The Netherland Club retained the upper floors as sleeping rooms for members; such as Antonio Surie, Jr. who suddenly needed a place to stay in 1921. Surie’s wife kissed him good-bye in the fall of 1920 as she left for Europe. The problem was that Mrs. Surie did not go to Europe; but instead went to an apartment on West 69th Street. She stayed there with “a man not her husband,” according to The New York Times.
The man who was her husband found out. He served his wife with divorce papers and he moved into the Netherland Club while his problems were sorted out.
In 1939 the Netherland Club sold the former Lee mansion to architect Eugene Schoen as it prepared to move to its new headquarters in the Holland Building in Rockefeller Center. Schoen made his intentions for the once-proud home immediately public. The house, said The New York Times on June 2, “will be converted into small apartments.” The architect told reporters that “One and two-room kitchen and kitchenette apartments will be made out of the old building and are expected to be ready in September.”
The mansion was divided into two apartments per floor and immediately attracted a list of artistic residents. In 1941 former silent film actress and author Martha Sleeper moved in. Author and journalist Elizabeth Jordan was a tenant in the 1940s. She was editor of Harper’s Bazaar from 1900 to 1913. She died in the house on February 24, 1947.
Actress and interior designer Iris Whitney was a resident of No. 3. In 1952 film star John Garfield separated from his wife and a week later suffered a fatal heart attack in Whitney’s apartment. The already-uncomfortable situation became more so when police arrived to prepare a death report. Fearing that the men at the door were reporters, Whitney refused to open it. Reportedly a hour-long standoff resulted in the apartment door being broken down.
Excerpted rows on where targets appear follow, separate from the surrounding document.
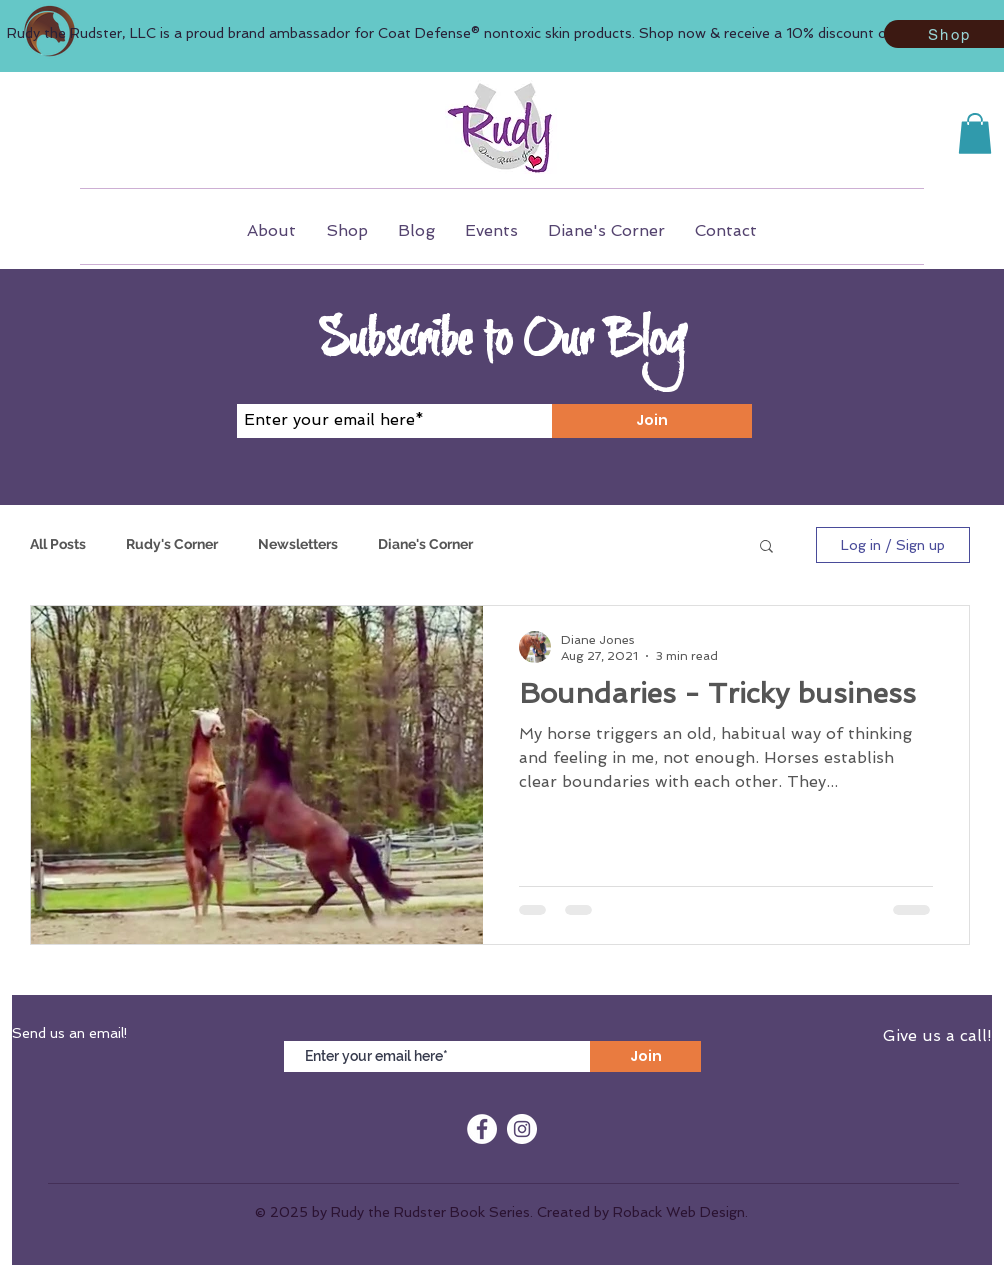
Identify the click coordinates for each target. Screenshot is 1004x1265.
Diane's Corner (425, 544)
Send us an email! (70, 1033)
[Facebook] (482, 1129)
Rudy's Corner (172, 544)
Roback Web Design (679, 1212)
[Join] (652, 421)
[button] (975, 133)
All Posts (58, 544)
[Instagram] (522, 1129)
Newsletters (298, 544)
|Both of the antefixae are gone over the entrance. The replacement of No. 3 now matches the earlier one next door.|
The following year the house next door, like its neighbor, was converted to apartments. Both of the remarkable homes received subsequent renovations; yet their exteriors remain virtually untouched. The extraordinary cast iron porches bring to mind visions of summer evenings with the Lee and Harper families gazing out at the tranquil park as nightfall approaches.